▶ **Required work**:
Skip all pictures, then copy the lines from the start of the data through the line with "You are a computer-use", keeping both ends.

▶ **Records from a dataset**:
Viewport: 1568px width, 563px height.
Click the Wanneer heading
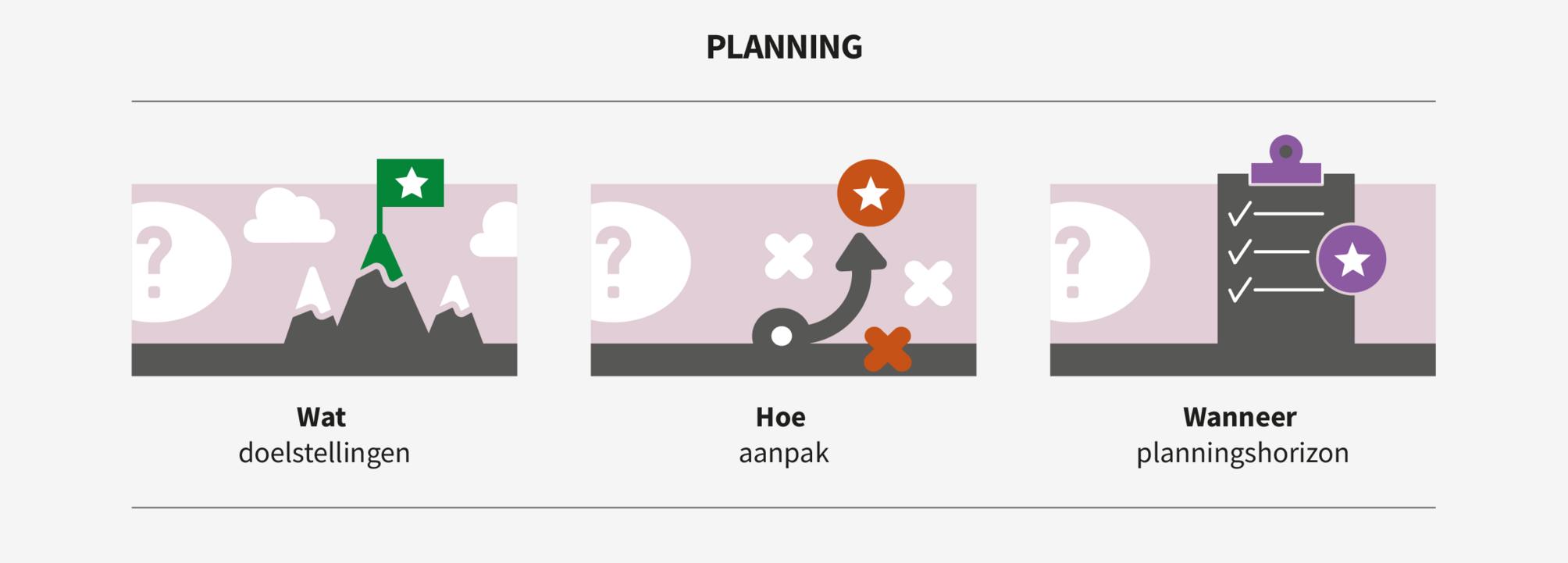click(x=1239, y=417)
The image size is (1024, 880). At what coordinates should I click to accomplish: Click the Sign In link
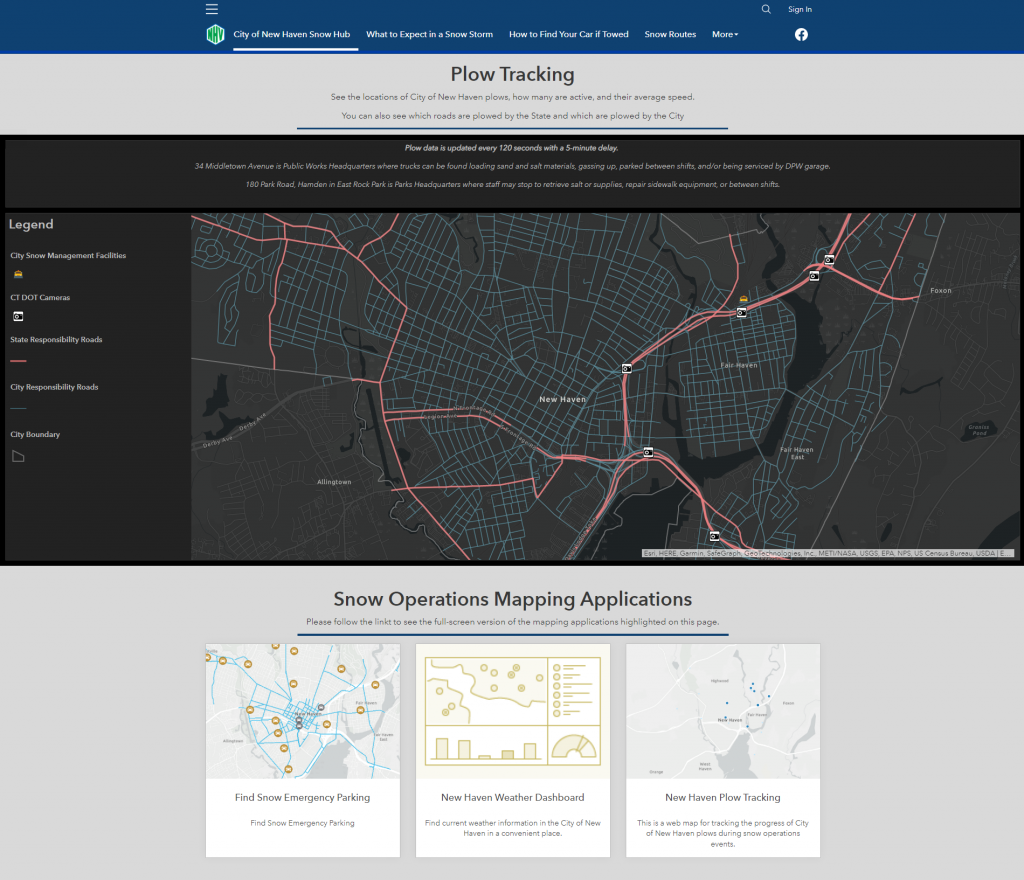pyautogui.click(x=800, y=9)
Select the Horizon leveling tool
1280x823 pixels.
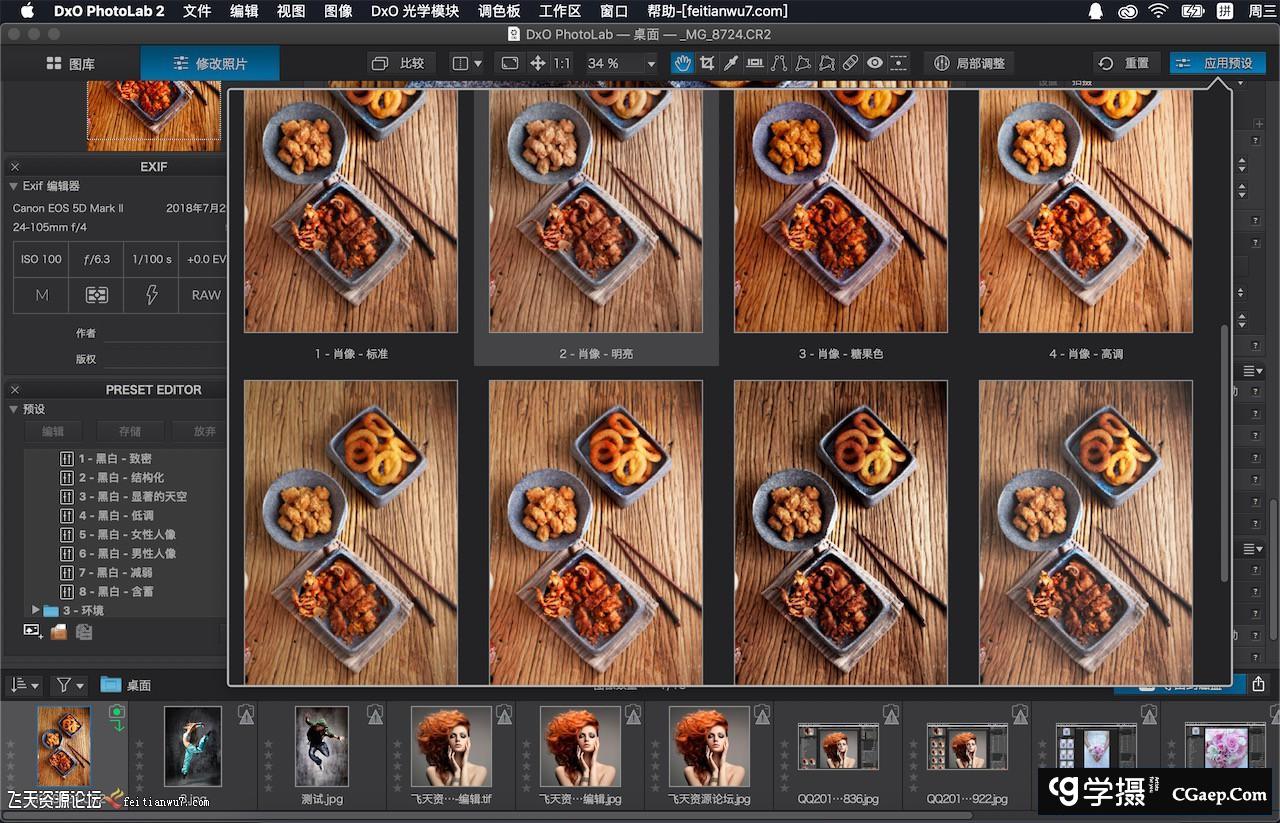755,63
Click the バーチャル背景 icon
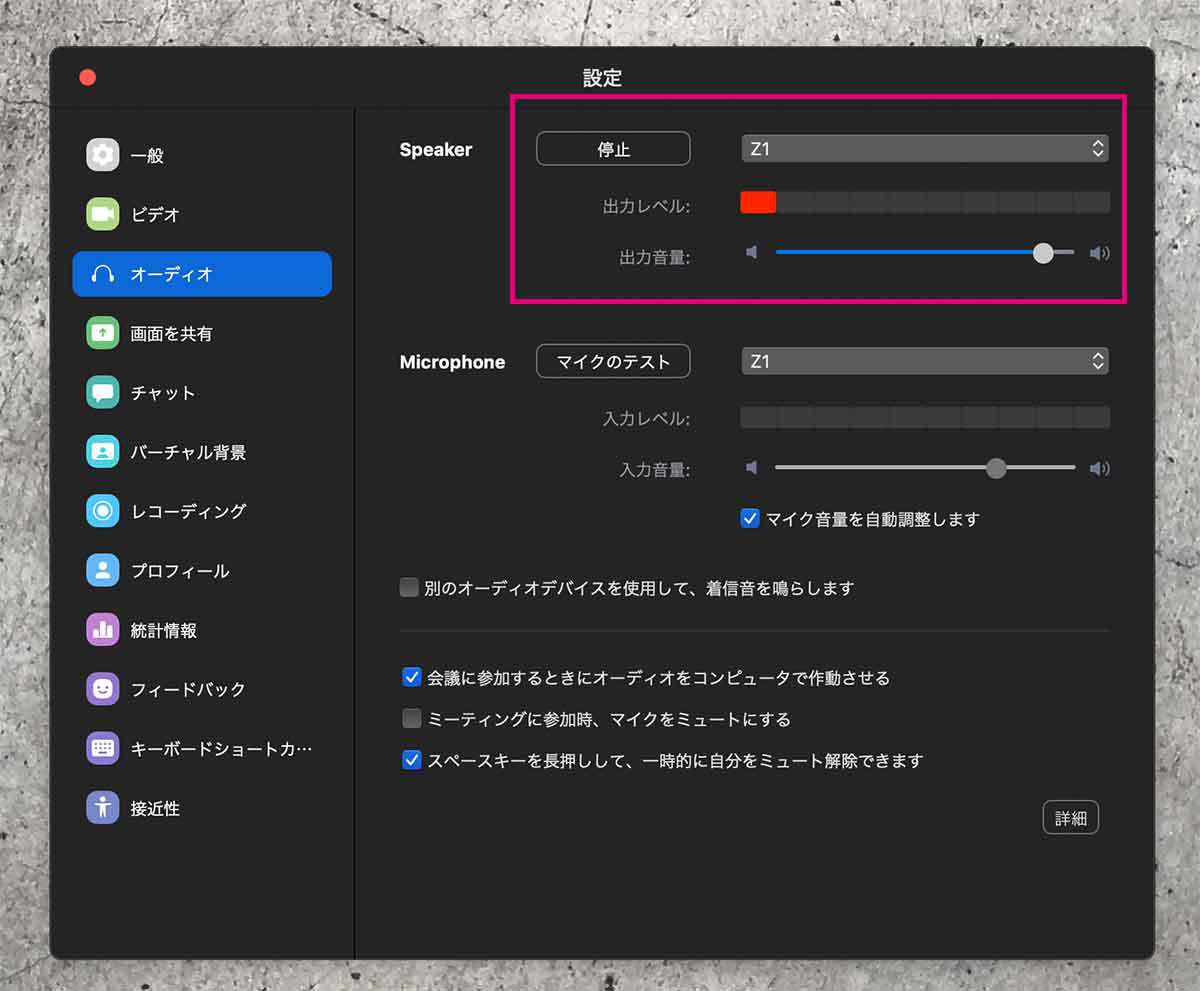This screenshot has width=1200, height=991. click(102, 452)
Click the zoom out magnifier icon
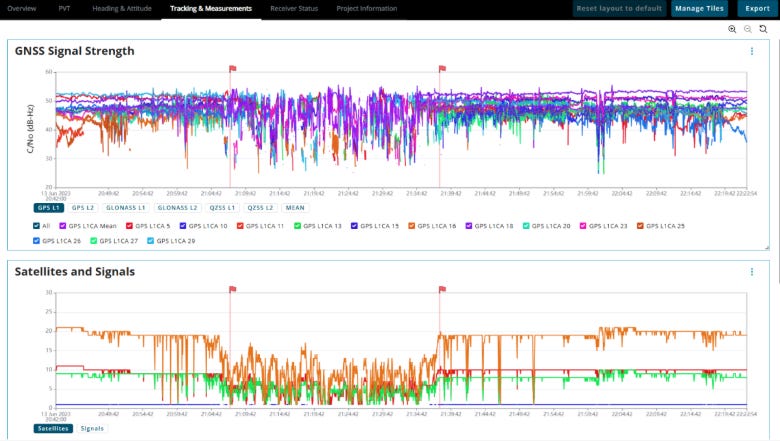 748,29
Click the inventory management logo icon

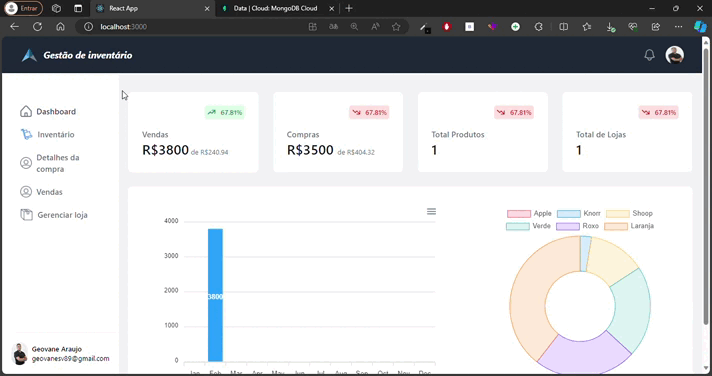click(29, 55)
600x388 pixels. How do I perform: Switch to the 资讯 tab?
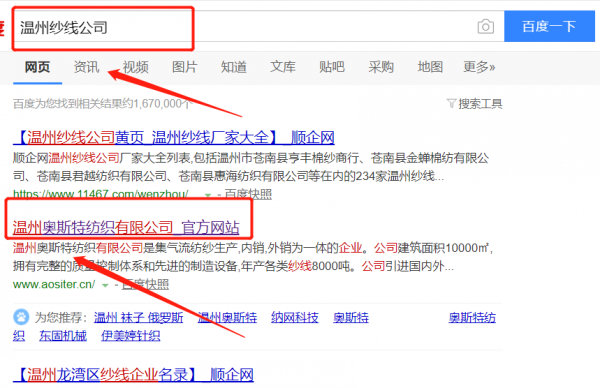(x=86, y=67)
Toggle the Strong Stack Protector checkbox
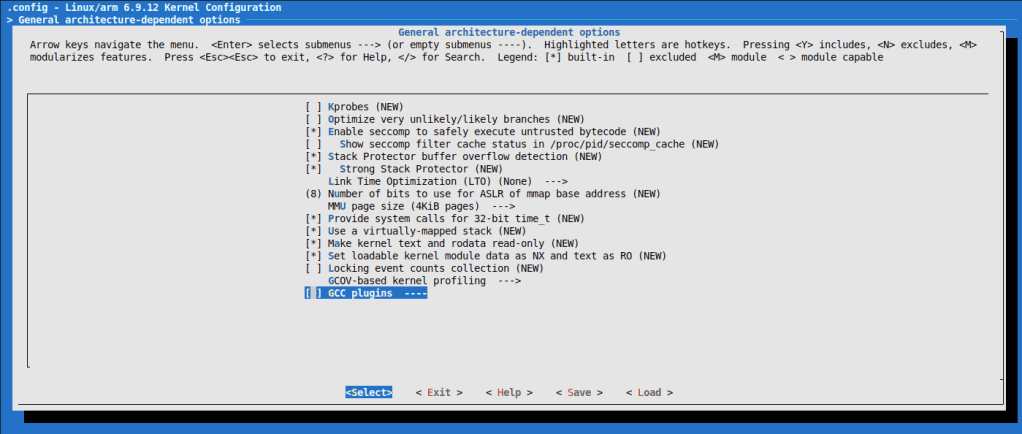The image size is (1022, 434). click(313, 169)
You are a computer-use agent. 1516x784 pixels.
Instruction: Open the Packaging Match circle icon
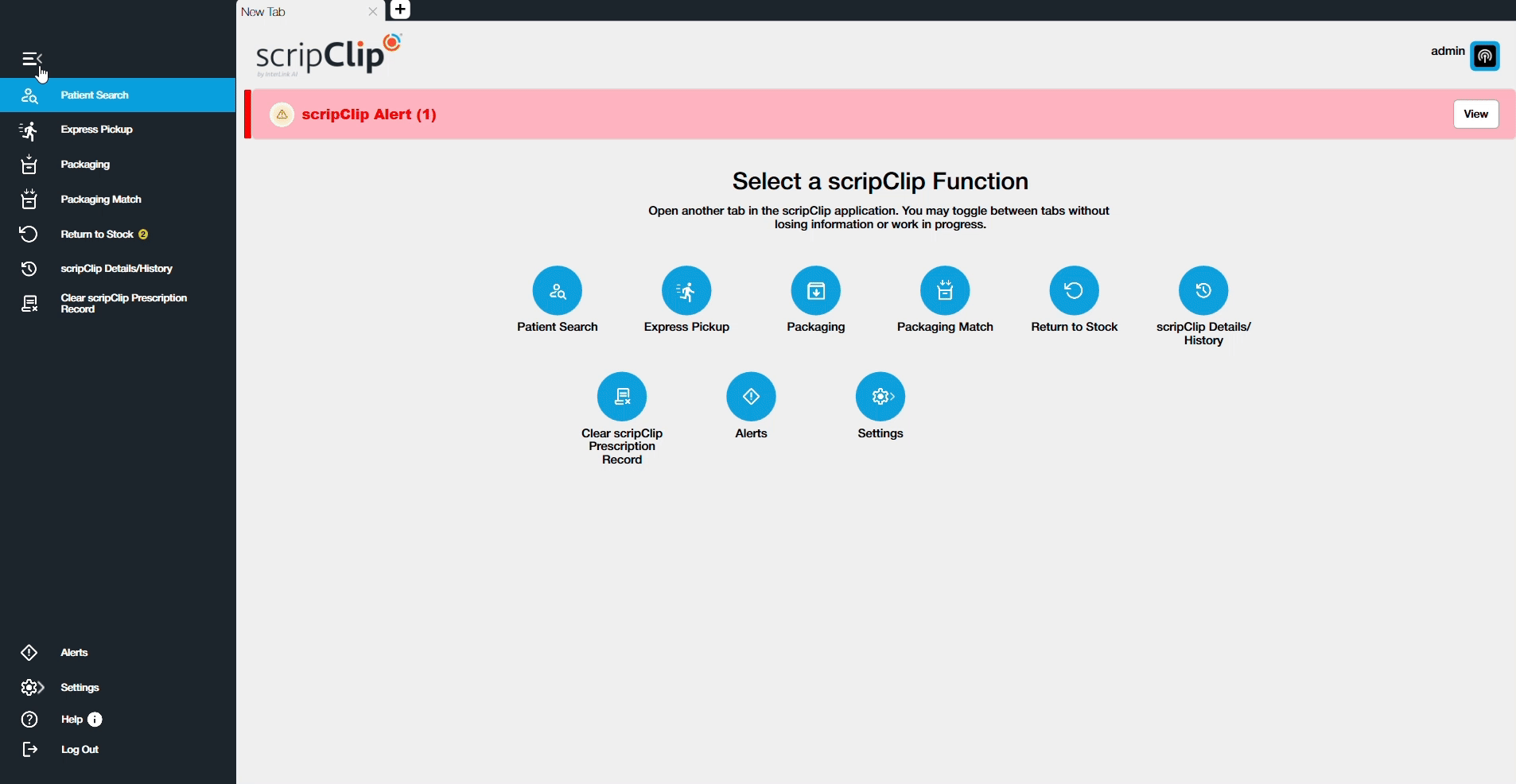click(944, 290)
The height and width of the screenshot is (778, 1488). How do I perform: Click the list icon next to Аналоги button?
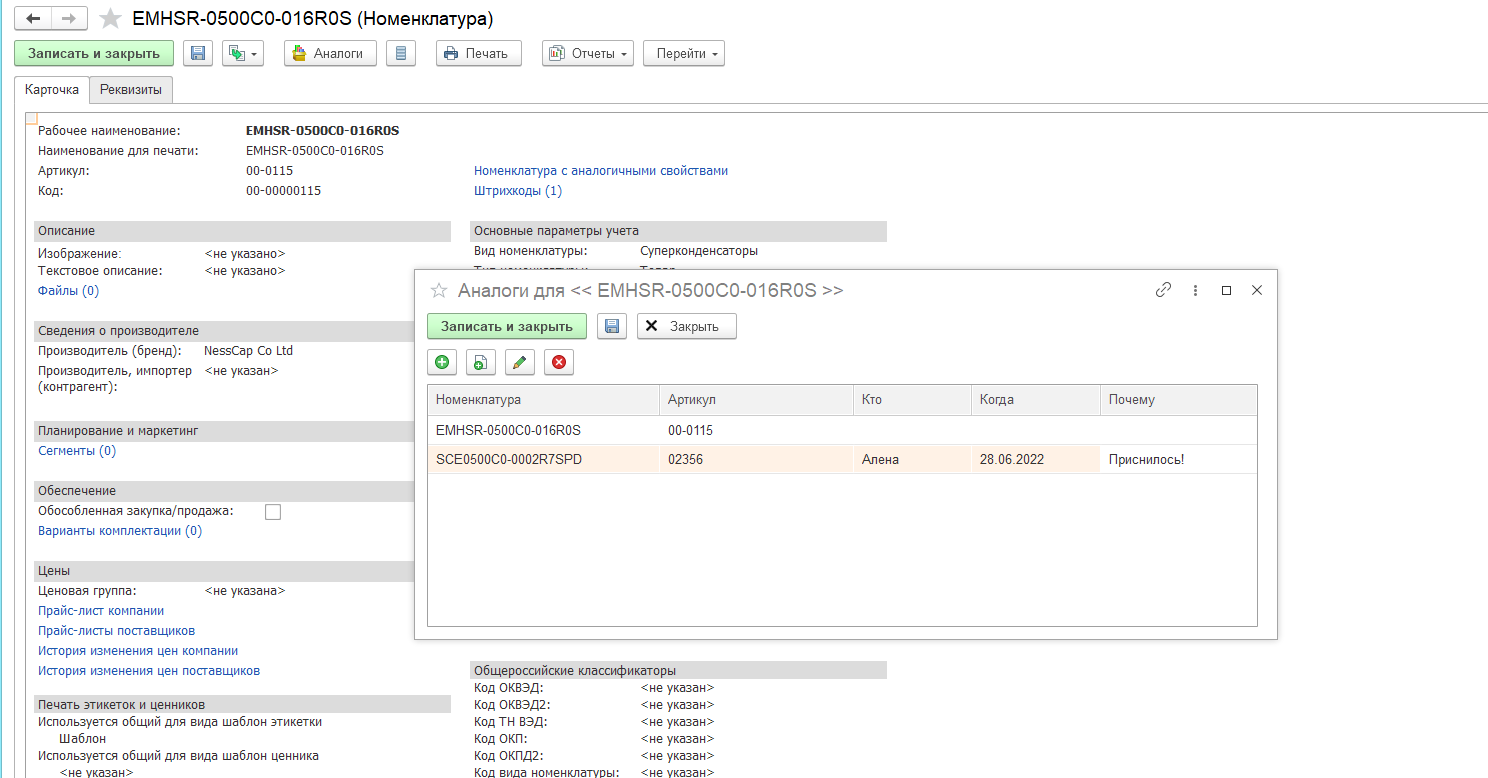(x=400, y=53)
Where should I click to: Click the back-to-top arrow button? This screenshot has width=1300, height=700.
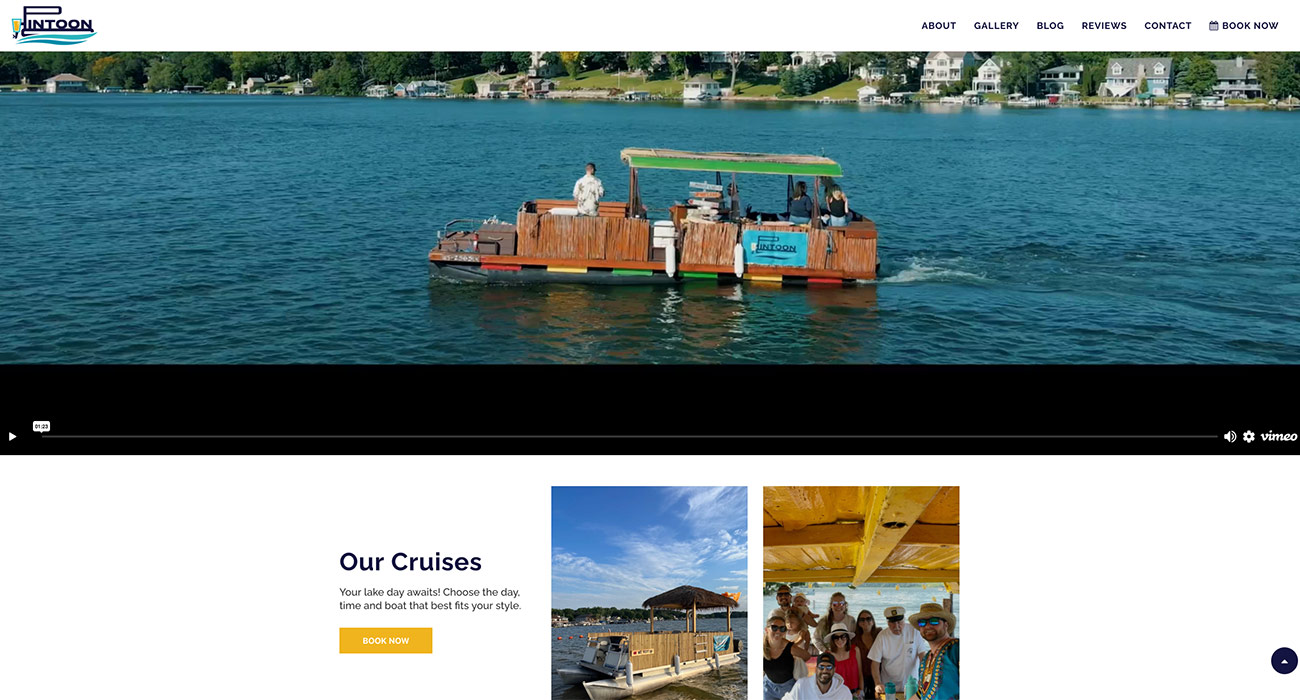coord(1284,661)
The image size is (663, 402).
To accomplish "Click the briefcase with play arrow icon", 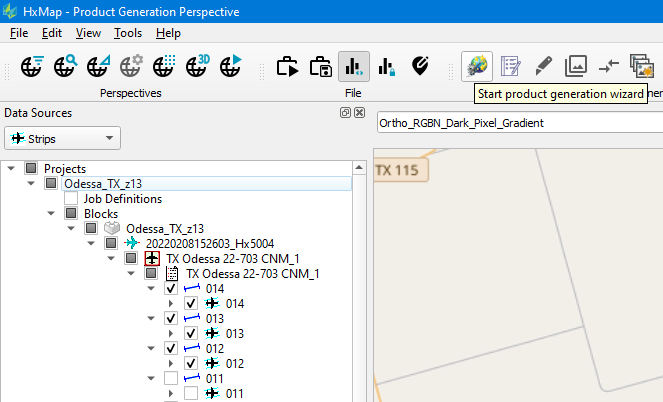I will pyautogui.click(x=288, y=67).
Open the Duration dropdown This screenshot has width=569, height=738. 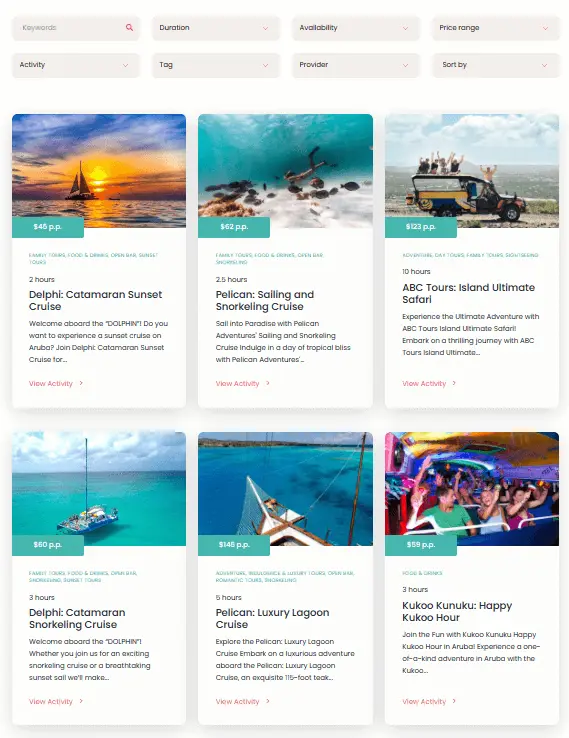pyautogui.click(x=216, y=28)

▶ **Written response**:
Viewport: 1568px width, 563px height.
Click the Wanneer heading
click(x=1239, y=417)
The image size is (1024, 880). At what coordinates should I click to accomplish: Click the Sign In link
pyautogui.click(x=800, y=9)
Select the Horizon leveling tool
1280x823 pixels.
755,63
Click the バーチャル背景 icon
This screenshot has width=1200, height=991. click(102, 452)
Click the zoom out magnifier icon
 748,29
Click the inventory management logo icon

click(29, 55)
600x388 pixels. How do I perform: Switch to the 资讯 tab?
(x=86, y=67)
Toggle the Strong Stack Protector checkbox
The image size is (1022, 434). click(313, 169)
You are a computer-use agent. 1516x784 pixels.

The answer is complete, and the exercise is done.